Turn each line of the records below into one string in a JSON list, omitting blank lines.
>>>>>
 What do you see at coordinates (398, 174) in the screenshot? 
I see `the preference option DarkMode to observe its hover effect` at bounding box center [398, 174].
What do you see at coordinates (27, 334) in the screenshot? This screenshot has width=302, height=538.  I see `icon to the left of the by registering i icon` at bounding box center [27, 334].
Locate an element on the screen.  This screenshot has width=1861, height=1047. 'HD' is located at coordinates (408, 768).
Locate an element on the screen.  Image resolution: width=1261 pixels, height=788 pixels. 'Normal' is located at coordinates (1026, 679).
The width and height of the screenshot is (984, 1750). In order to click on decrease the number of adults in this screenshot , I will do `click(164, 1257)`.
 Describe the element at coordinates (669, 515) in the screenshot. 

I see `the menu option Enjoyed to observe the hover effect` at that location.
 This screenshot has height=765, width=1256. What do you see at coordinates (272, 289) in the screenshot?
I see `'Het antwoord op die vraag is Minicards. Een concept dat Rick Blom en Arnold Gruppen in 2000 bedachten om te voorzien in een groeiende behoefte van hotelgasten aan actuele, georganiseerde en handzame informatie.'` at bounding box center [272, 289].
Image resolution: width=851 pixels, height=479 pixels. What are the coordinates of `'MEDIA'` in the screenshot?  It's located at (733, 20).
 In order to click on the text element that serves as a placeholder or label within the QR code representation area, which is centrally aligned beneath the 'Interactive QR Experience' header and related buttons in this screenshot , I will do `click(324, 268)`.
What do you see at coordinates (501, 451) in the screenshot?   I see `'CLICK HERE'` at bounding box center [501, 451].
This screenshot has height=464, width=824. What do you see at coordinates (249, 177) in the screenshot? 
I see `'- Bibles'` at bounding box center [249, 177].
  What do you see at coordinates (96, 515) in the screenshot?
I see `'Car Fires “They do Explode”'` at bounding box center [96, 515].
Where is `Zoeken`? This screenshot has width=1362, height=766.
<<<<<
**EXPECTED OUTPUT**
[
  " What do you see at coordinates (398, 174) in the screenshot? ",
  "I see `the preference option DarkMode to observe its hover effect` at bounding box center [398, 174].",
  "What do you see at coordinates (27, 334) in the screenshot? This screenshot has width=302, height=538.  I see `icon to the left of the by registering i icon` at bounding box center [27, 334].",
  "Locate an element on the screen.  This screenshot has width=1861, height=1047. 'HD' is located at coordinates (408, 768).",
  "Locate an element on the screen.  Image resolution: width=1261 pixels, height=788 pixels. 'Normal' is located at coordinates (1026, 679).",
  "The width and height of the screenshot is (984, 1750). In order to click on decrease the number of adults in this screenshot , I will do `click(164, 1257)`.",
  " Describe the element at coordinates (669, 515) in the screenshot. ",
  "I see `the menu option Enjoyed to observe the hover effect` at that location.",
  " This screenshot has height=765, width=1256. What do you see at coordinates (272, 289) in the screenshot?",
  "I see `'Het antwoord op die vraag is Minicards. Een concept dat Rick Blom en Arnold Gruppen in 2000 bedachten om te voorzien in een groeiende behoefte van hotelgasten aan actuele, georganiseerde en handzame informatie.'` at bounding box center [272, 289].",
  "Image resolution: width=851 pixels, height=479 pixels. What are the coordinates of `'MEDIA'` in the screenshot?  It's located at (733, 20).",
  " In order to click on the text element that serves as a placeholder or label within the QR code representation area, which is centrally aligned beneath the 'Interactive QR Experience' header and related buttons in this screenshot , I will do `click(324, 268)`.",
  "What do you see at coordinates (501, 451) in the screenshot?   I see `'CLICK HERE'` at bounding box center [501, 451].",
  "This screenshot has height=464, width=824. What do you see at coordinates (249, 177) in the screenshot? ",
  "I see `'- Bibles'` at bounding box center [249, 177].",
  "  What do you see at coordinates (96, 515) in the screenshot?",
  "I see `'Car Fires “They do Explode”'` at bounding box center [96, 515].",
  "Where is `Zoeken`? This screenshot has width=1362, height=766."
]